On ne saurait, de fait, reprocher (faussement) à Maurras d’être inaudible au XXI siècle parce qu’il (592-3)« cantonne la demande de liberté dans le domaine privé » et observer  en même temps que la modernité, après avoir « survalorisé l’homme comme animal politique »  «[...] a basculé vers une désaffection de l’individu pour le politique, au profit de la sphère privée, ainsi que l’avait entrevu Tocqueville ». La voix de Maurras resterait toutefois «inaudible» parce qu’ « elle ne répond pas à la logique du soupçon démocratique qui  consiste à donner à chacun le droit de récuser ses gouvernants, sans pour autant intervenir plus avant dans la vie civique ». Bref, la République sans la vertu, la démocratie sans sa religion : le degré zéro de  la citoyenneté, qui est une réalité contemporaine mais ne saurait constituer toutefois sans danger une « nouvelle phase de l’humanité » qui, surtout, est peut-être déjà dépassée.

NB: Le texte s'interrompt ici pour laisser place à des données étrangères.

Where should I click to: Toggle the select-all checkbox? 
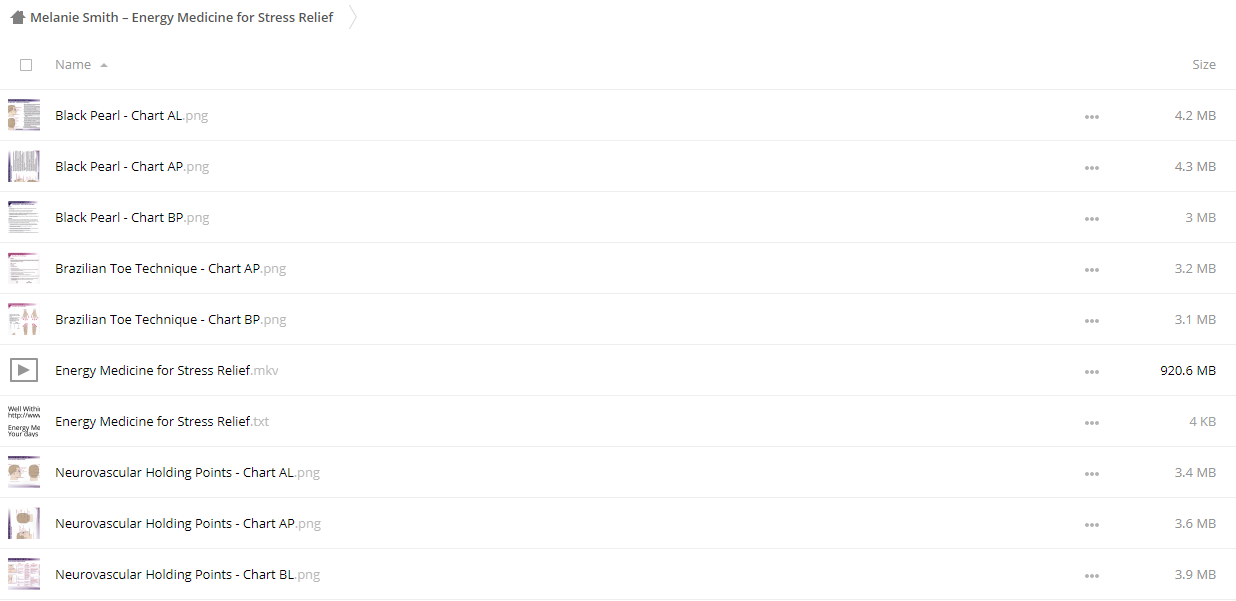26,65
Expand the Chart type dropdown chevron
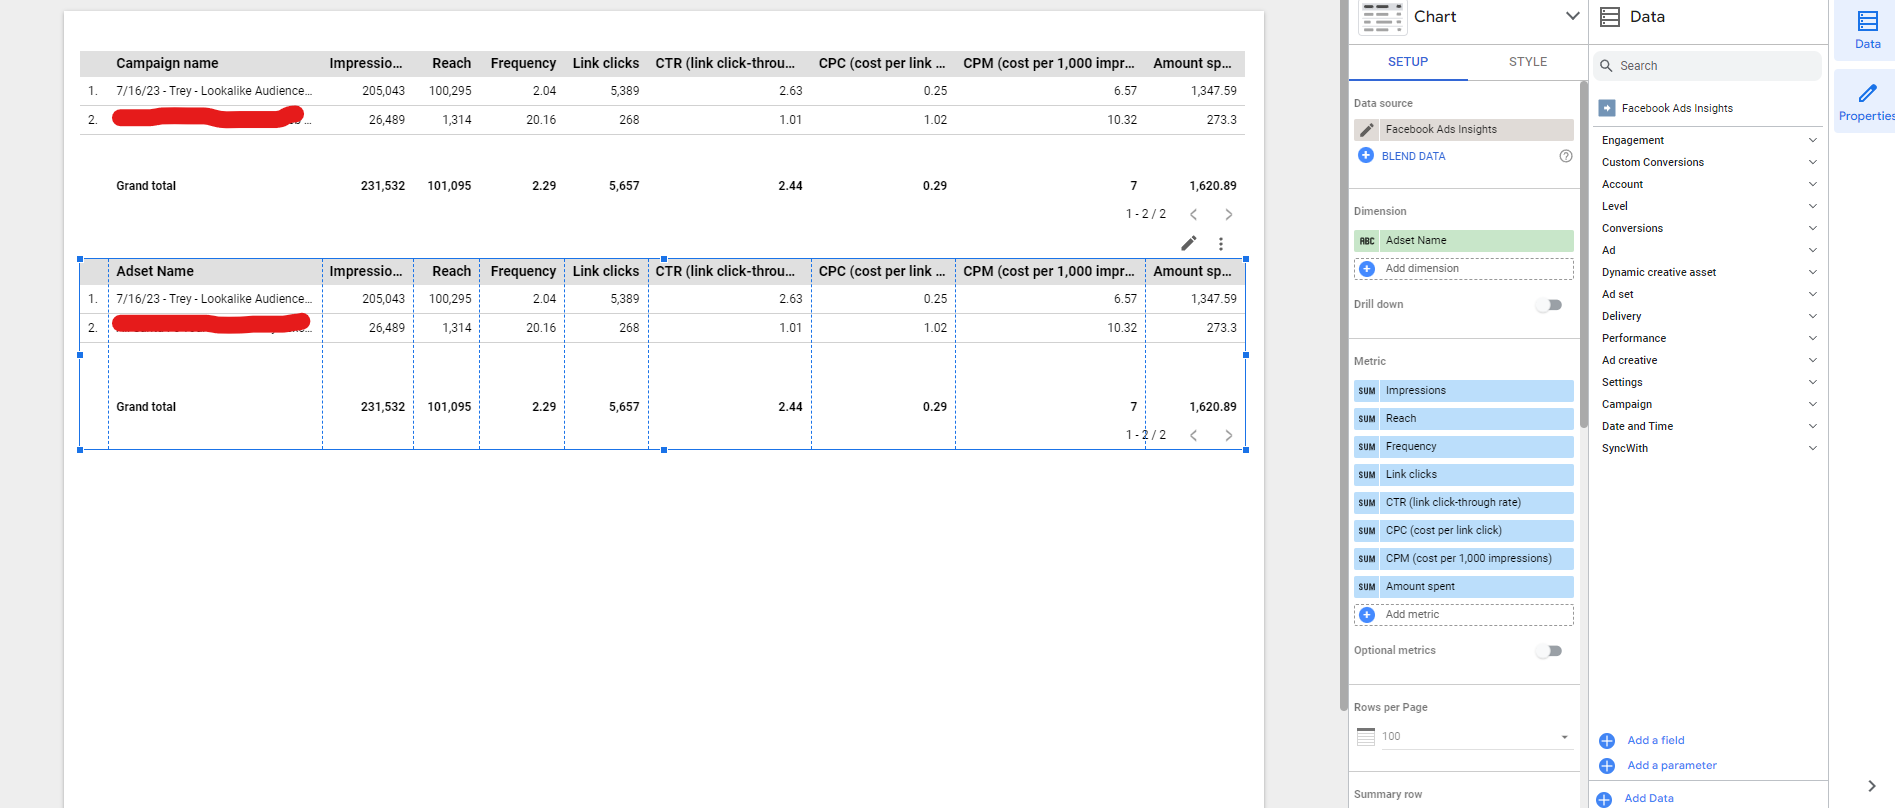1895x808 pixels. [1572, 16]
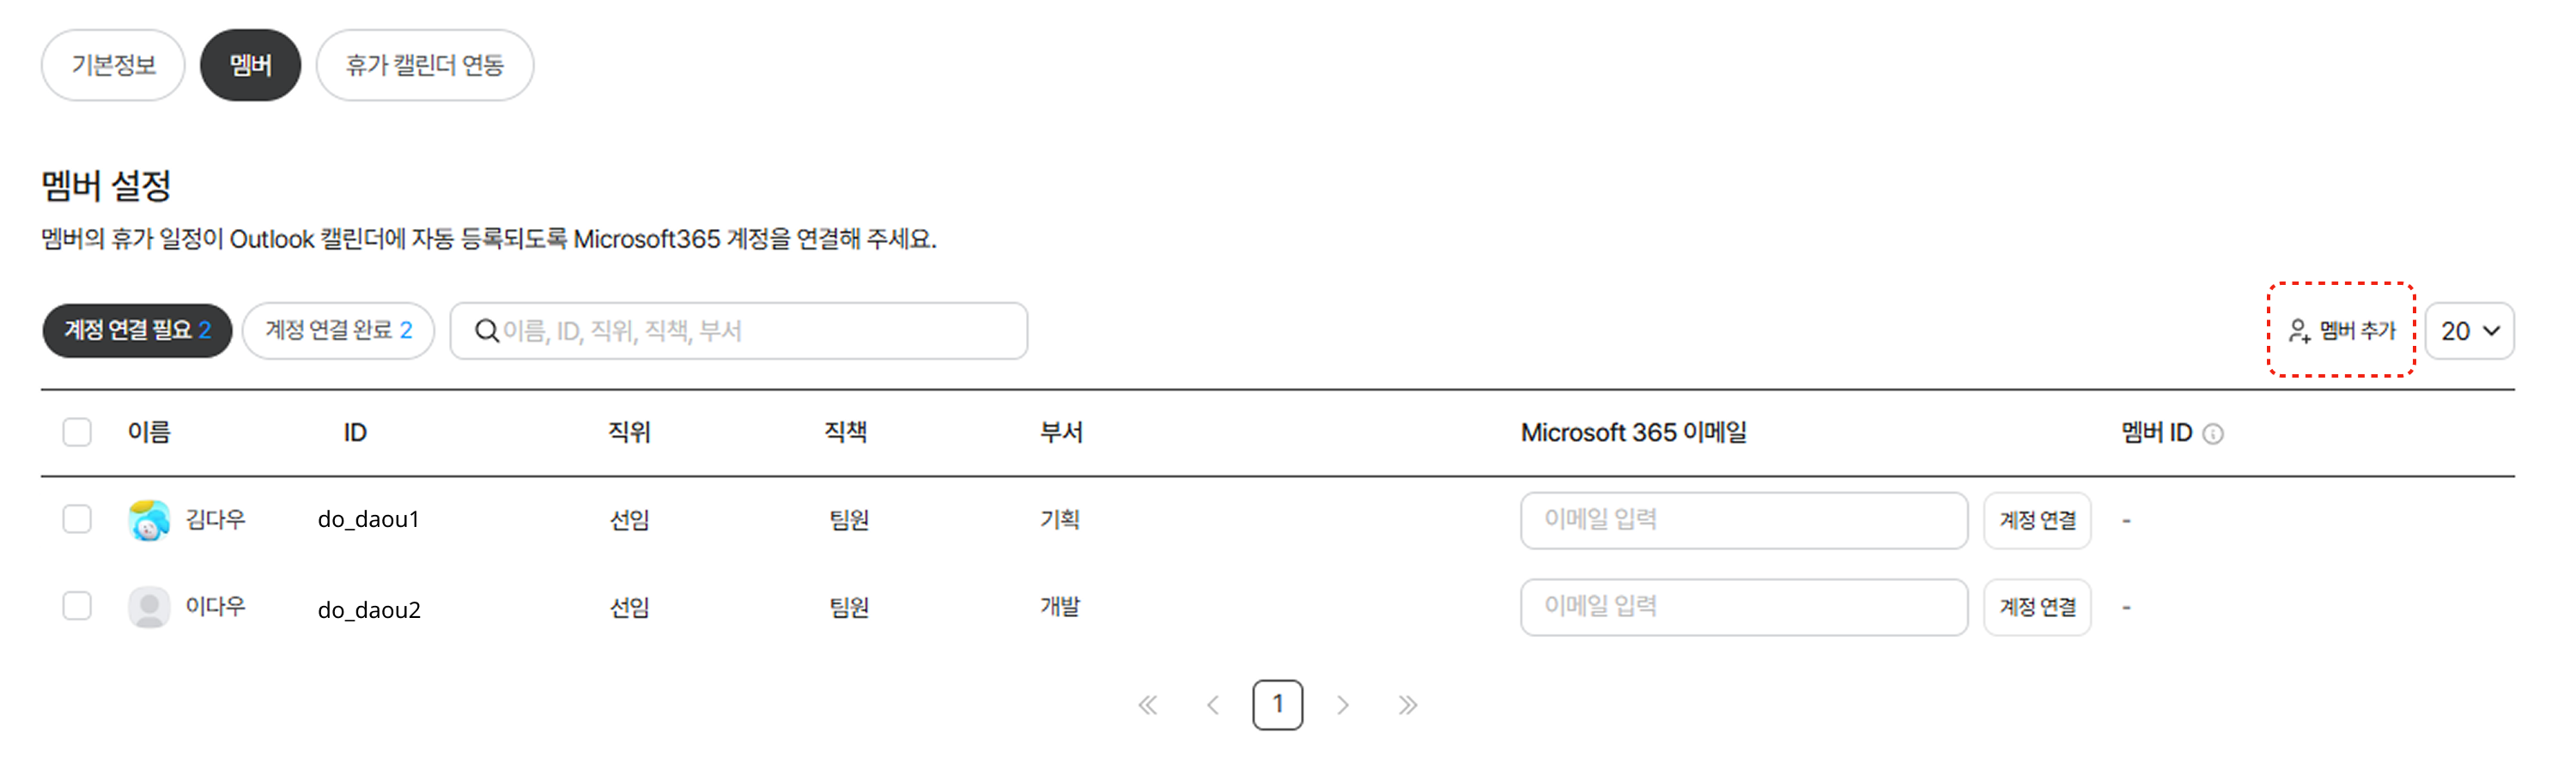2576x781 pixels.
Task: Click the email input for 김다우
Action: pos(1744,520)
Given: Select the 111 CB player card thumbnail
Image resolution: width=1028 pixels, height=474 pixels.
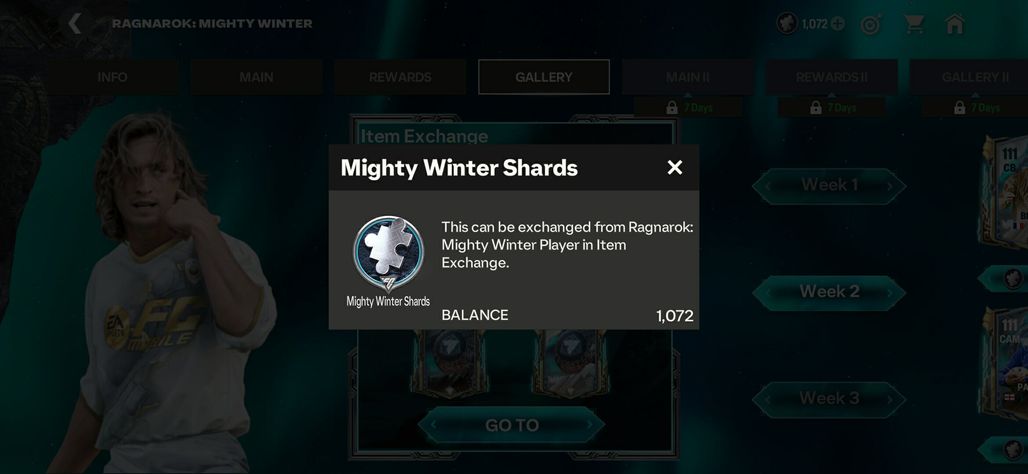Looking at the screenshot, I should pyautogui.click(x=1004, y=193).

Car Huguenin a raison de parler de « phénomènes mouvants [...]  à analyser plus finement » : il risque en effet d’être en retard d’une « phase de l’humanité ». On observe aujourd’hui un double mouvement : continu de revendication individuelle et communautaire qui met en péril les fondamentaux anthropologiques comme ultime conséquence de la révolution individualiste ; sporadique, encore, de demande d’Etat et de communautés traditionnelles, face aux dégâts opérés par le mondialisme, en vue de nouvelles solidarités et d’autorité politique. 
Nous ne reprochons pas à Huguenin, dans sa nouvelle édition, d’avoir été plus « sévère » envers Maurras, mais plus convenu. Il avait entrepris, en 1998, une aventure intellectuelle. Il a tourné le dos, avec cette nouvelle édition, au risque de l’intelligence. La correctness   est un tonneau des Danaïdes.